Operative treatment in postthrombotic syndrome: an update
2. Department of Cardiovascular Surgery, Hesperia Hospital Modena, Italy.
3. Associate Professor of Surgery Grenoble and for Institution Unité de Pathologie Vasculaire Jean Kunlin, Clinique du Grand Large, Chassieu, Lyon, France.
Postthrombotic deep vein obstruction and/or incompetence can lead to severe chronic venous insufficiency in a significant number of cases. Postthrombotic lesions are essentially of two types: (i) obstruction of various degrees; and (ii) valve destruction with subsequent reflux. These two elements are variously present at different levels.
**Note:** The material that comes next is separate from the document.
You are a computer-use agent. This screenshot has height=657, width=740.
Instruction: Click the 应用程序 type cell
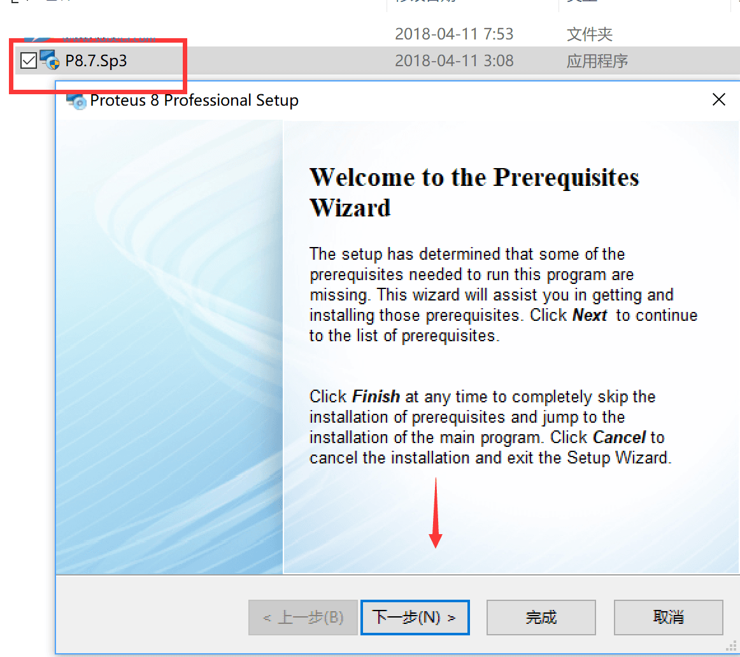597,61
The most frequent combination is proximal occlusion or obstruction associated with subinguinal reflux. The leading technique for treating proximal obstruction is stenting. Conversely, the leading technique for treating obstruction located below the inguinal ligament is endophlebectomy mainly in the common femoral vein. The treatment of deep venous reflux in postthrombotic syndrome is based on a precise strategy deriving from an accurate diagnostic evaluation, based on several investigations. This phase should give us useful information for addressing the treatment. Various procedures can be used including valve transfer, neovalve according to investigation data. When treating conditions characterized by proximal obstruction and distal reflux, the treatment should be divided into two actions and usually venous stenting addresses the first action. This allows us to check the degree of improvement obtained after the first treatment.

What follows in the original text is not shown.